A beagle's career with the Beagle Brigade usually lasts between six and ten years. When they retire, they are usually adopted by their handlers (handlers and dogs are paired throughout the beagle's career). Otherwise, they are placed in adoptive homes.

The USDA National Detector Dog Training Center in Newnan, Georgia, receives beagles donated by private owners, breeders, and animal shelters.

=== Background ===
Unauthorized meat, animal byproducts, fruit and vegetables can carry diseases and pests that have the potential to infect U.S. agriculture. For example, foot-and-mouth disease could be introduced into the U.S. via contaminated meat products brought into the country by a traveller. The APHIS works in conjunction with the U.S. Customs and Border Protection and the United States Public Health Service at entry points to the U.S., including land borders, ports and airports. The Beagle Brigade generally works in the baggage-claim area at international airports.
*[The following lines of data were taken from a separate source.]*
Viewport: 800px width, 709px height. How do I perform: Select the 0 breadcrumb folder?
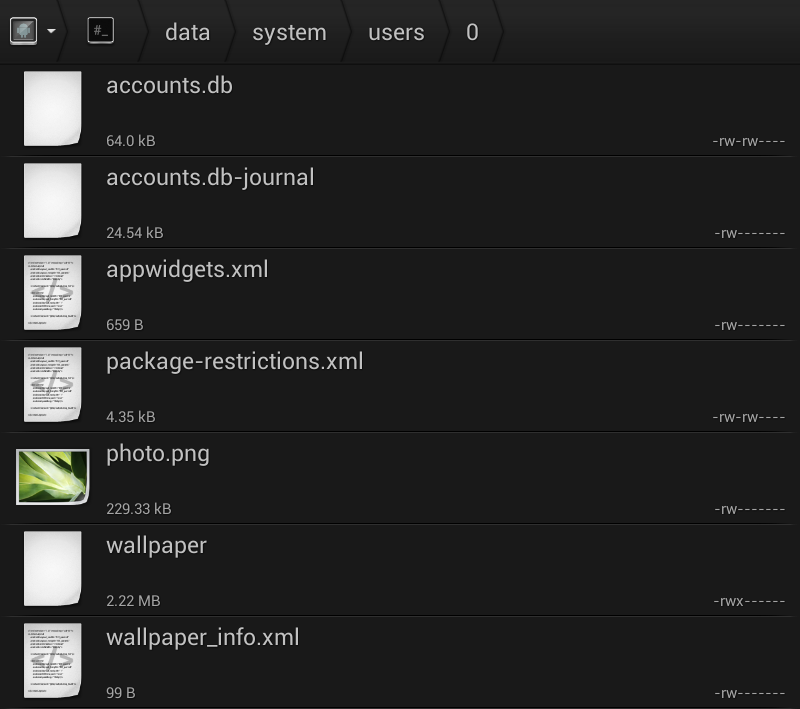[472, 32]
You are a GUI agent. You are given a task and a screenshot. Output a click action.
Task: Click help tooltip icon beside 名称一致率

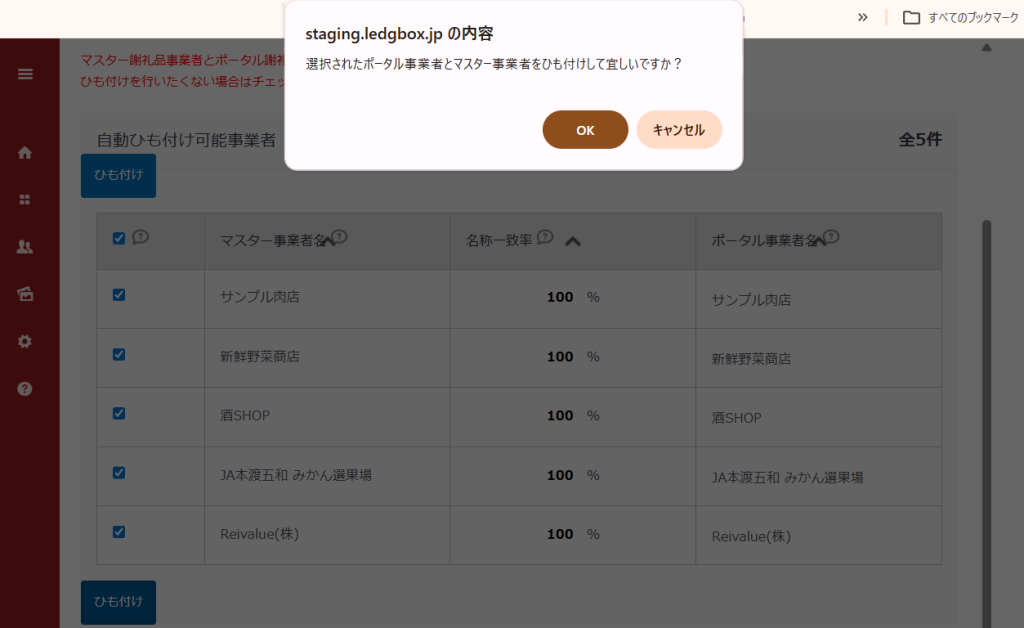tap(545, 237)
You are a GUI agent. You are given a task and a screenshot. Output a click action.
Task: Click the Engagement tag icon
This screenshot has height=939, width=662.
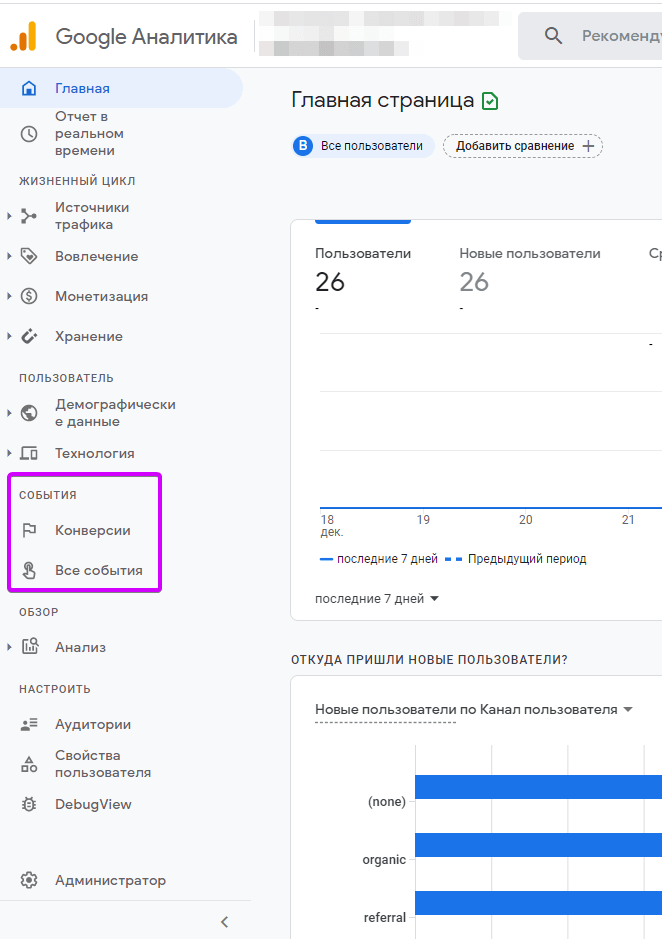29,256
Originally bred for rabbit hunting, the beagle has an acute sense of smell; they can detect smells that are too faint to be sensed by scientific equipment. In addition, they have a voracious and undiscerning appetite. Beagles are generally friendly and gentle with people, and, due to their small size, are not intimidating. For these reasons, beagles were chosen as the breed to be used for these APHIS airport inspections.